The sustainable bitcoin mining and energy technology company CleanSpark reported a 400% increase in total revenue for its fiscal year 2021. However, it also reported a net loss of $21.8 million, or $0.75 per share, in the same period, the company said on Tuesday.
CleanSpark generated $49.4 million in revenue for the fiscal year that ended on September 30, an increase from roughly $10 million last year. The increase in the value of bitcoin in the fourth quarter brought more than $27 million into the bags. Optimistically, the net loss was slightly less than $23.3 million, or $2.44 per share loss, that the company suffered in its fiscal year 2020.
When compared to the same period last year, CleanSpark’s adjusted EBITDA was $9 million, or a $0.31 profit per share, whereas it was $10.2 million, or a loss of $1.07 per share, in the same year.
Several Bitcoin mining firms have reported huge gains recently, with TeraWulf raising a $200 million fund earlier this month.
CleanSpark on the way to increasing its efficiency
During the last eight months, the company has witnessed substantial growth in all areas. It signed contracts to purchase 22,680 bitcoin mining machines in April, according to the firm.
Earlier this year, CleanSpark purchased a second data center in Norcross, Georgia, for a total of $6.5 million. Additionally, the company has purchased additional mining machines over the last two months.
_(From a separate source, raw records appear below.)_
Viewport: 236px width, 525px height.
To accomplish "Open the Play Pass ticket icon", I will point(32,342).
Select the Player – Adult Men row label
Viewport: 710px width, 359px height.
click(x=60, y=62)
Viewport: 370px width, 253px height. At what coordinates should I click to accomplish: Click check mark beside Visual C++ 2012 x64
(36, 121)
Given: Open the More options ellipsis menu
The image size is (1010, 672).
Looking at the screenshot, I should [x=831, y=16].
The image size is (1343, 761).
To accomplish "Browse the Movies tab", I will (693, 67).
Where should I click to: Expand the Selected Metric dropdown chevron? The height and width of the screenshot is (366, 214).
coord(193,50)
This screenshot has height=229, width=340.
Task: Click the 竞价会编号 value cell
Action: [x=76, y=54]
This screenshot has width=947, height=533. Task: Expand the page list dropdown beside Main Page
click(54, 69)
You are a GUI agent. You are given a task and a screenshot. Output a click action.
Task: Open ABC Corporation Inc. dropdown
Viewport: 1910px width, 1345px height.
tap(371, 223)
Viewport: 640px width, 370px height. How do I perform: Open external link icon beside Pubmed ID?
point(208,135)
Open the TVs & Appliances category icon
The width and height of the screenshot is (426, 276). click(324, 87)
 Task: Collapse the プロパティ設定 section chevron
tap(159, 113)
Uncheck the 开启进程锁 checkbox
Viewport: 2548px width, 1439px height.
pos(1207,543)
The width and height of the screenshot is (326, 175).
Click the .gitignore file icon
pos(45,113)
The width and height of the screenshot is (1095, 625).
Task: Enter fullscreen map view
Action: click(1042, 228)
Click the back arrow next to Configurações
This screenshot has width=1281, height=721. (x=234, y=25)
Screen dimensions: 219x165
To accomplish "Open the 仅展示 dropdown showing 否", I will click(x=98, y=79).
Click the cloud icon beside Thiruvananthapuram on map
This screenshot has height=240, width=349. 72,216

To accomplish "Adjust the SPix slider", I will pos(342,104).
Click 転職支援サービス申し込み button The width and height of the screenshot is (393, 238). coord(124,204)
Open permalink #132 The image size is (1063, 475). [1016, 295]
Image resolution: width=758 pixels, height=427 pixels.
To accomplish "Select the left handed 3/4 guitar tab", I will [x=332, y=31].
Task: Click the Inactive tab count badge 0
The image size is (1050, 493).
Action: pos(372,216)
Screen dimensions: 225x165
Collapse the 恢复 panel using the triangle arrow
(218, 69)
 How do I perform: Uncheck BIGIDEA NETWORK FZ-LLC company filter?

In a recent announcement, the company stated that it had purchased immersion cooling infrastructure for the Norcross facility, which would allow it to increase its mining efficiency by more than 20%.
CleanSpark currently has a hashrate of 1.3 exahash per second, which it intends to grow with the addition of more mining power and better infrastructure. Recently, the hashrate retraced back to May highs after the heavy mining crackdown by China.
CleanSpark CEO Zach Bradford described the company as “incredibly undervalued” during an earnings call on Tuesday. He also emphasized the company’s expertise in the energy sector.